Now to the review: Throughout the concert, I was struck by how thoughtful, how sophisticated Ms Brauss’s playing sounded. This was self-evident from the opening Concerto in D minor by Bach (after Marcello).
The Allegro and Presto movements bristled with crisp, razor-sharp articulation while the central Adagio was achingly poignant, played with such lyrical tenderness. Quite remarkable.
As was Mendelssohn’s Variations Sérieuses. I confess that I have never heard the piece before, but goodness me what a wonderfully cultured, superbly knitted theme and variations it is. A few observations: stand-out points included the driven question-and-answer chat – left-hand octaves, right-hand chords of the third variation and the crispest of crisp staccato canon in variation four.
The sixth variation seemed to leap with neurotic joy, the seventh incredibly fast and thrilling. The musical bleed into the fugal variation ten was so wonderfully judged and the ensuing contrapuntal dialogue so clear and distinct.
Ms Brauss’s final variation or coda made the musical hairs on the back of your head stand to attention. They were still there throughout the performance of Hindemith’s mesmerizing, gently radical In Einer Nacht. What a marriage of intellect and emotion this turned out to be. Indeed, the character pieces, so wonderfully threaded together, had echoes of the second-half Schumann.
Once again, we were treated to a performance of serious insight and engagement.

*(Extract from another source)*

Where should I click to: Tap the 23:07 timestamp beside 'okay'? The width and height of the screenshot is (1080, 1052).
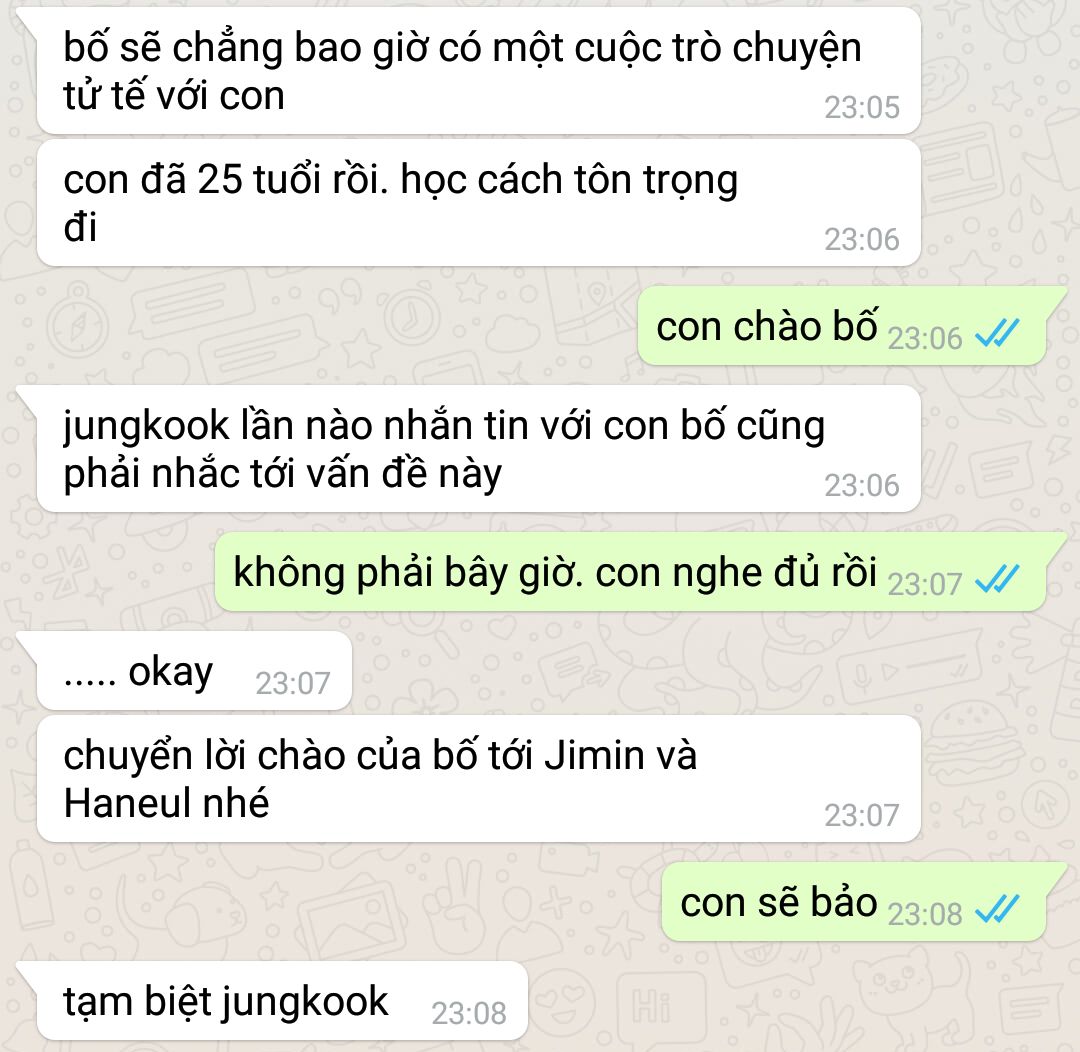point(293,683)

The work dazzles with diverse influences from opera, jazz and Debussy, closing off with a terrific bow in appreciation of J S Bach.
Ms Brauss delivered a full calendar of emotion, from simple playfulness to the gently twisted or grotesque. Her interpretation was infused with genuine empathy, as eloquently expressed in her introduction to the work.
After the interval, we were treated to a Schumann masterpiece, Carnaval. As is well documented, this collection of miniatures recreates a musical masked ball with guests including the composer’s friends, characters from the commedia dell’arte and Schumann himself.
The playing was so in tune with both the technical and creative demands, the characterisation so
vivid, that it left nothing to be desired or needed. Like the recital itself, every gesture here seemed infused with meaning, the whole work bristling with vitality.
Which brings me to close with my second critical point: why the encore? To be sure, it was Schumann (Von fremden Ländern und Menchen); to be sure, the performance was utterly poignant, but it just wasn’t necessary.
Following the conclusion of Elizabeth Brauss’s wonderful Schumann Carnaval, all that was needed was the rapturous applause it clearly deserved and then to set off, in the words of Paul Simon, homeward bound.